Task directions:
Rewrite the entries below from the line containing "Given: Toggle the 母版背景 checkbox" through the final line, substituting "affiliate" for "subsidiary" and changing nothing else. Leave the pictures out.

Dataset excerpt
=-=-=
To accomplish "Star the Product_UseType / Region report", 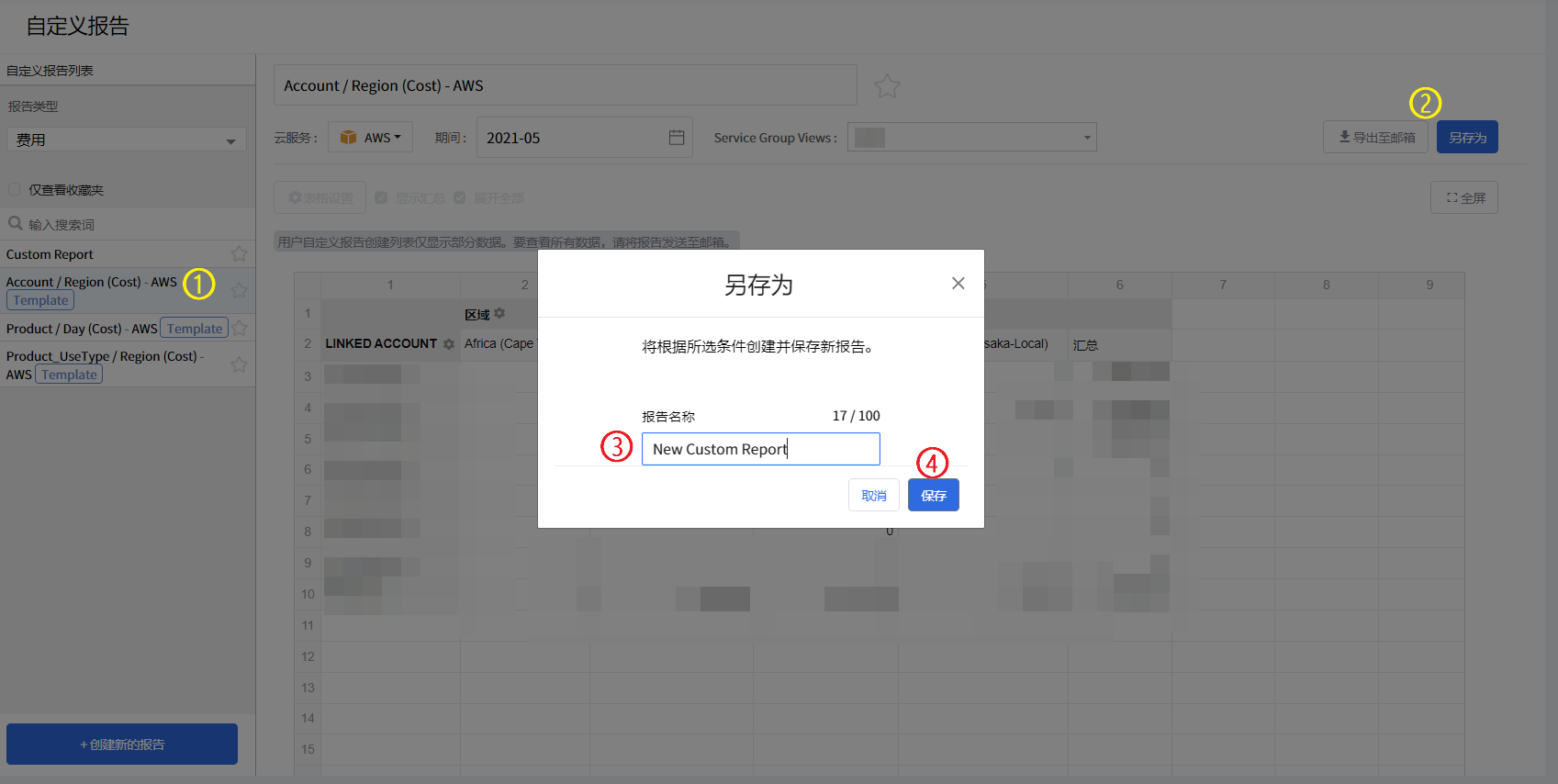I will 239,364.
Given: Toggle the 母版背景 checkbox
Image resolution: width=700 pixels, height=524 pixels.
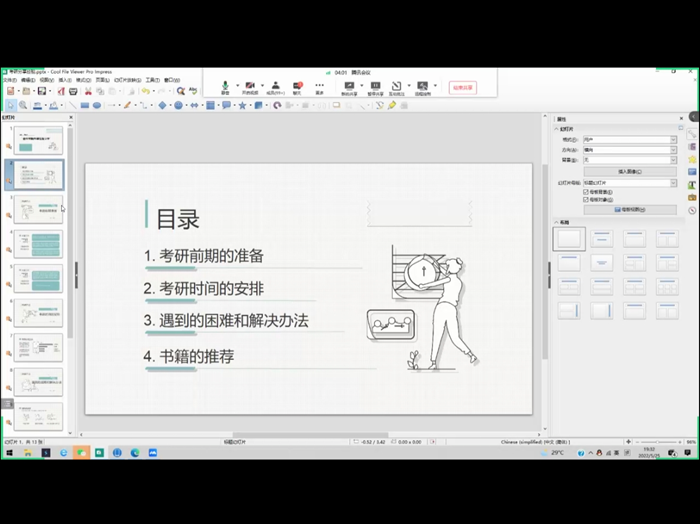Looking at the screenshot, I should click(585, 192).
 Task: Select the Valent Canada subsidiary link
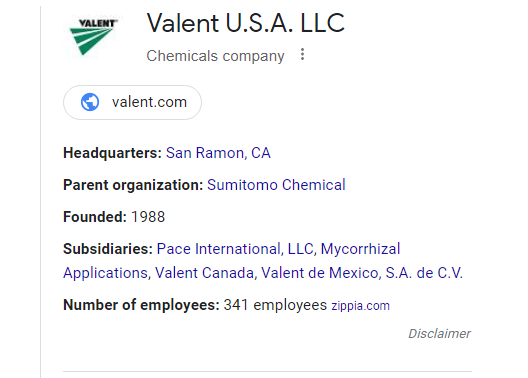[x=204, y=273]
=-=-=
The reply:
Given: Toggle the 母版背景 checkbox
Image resolution: width=700 pixels, height=524 pixels.
Looking at the screenshot, I should click(585, 192).
 Task: Select the Valent Canada affiliate link
[x=204, y=273]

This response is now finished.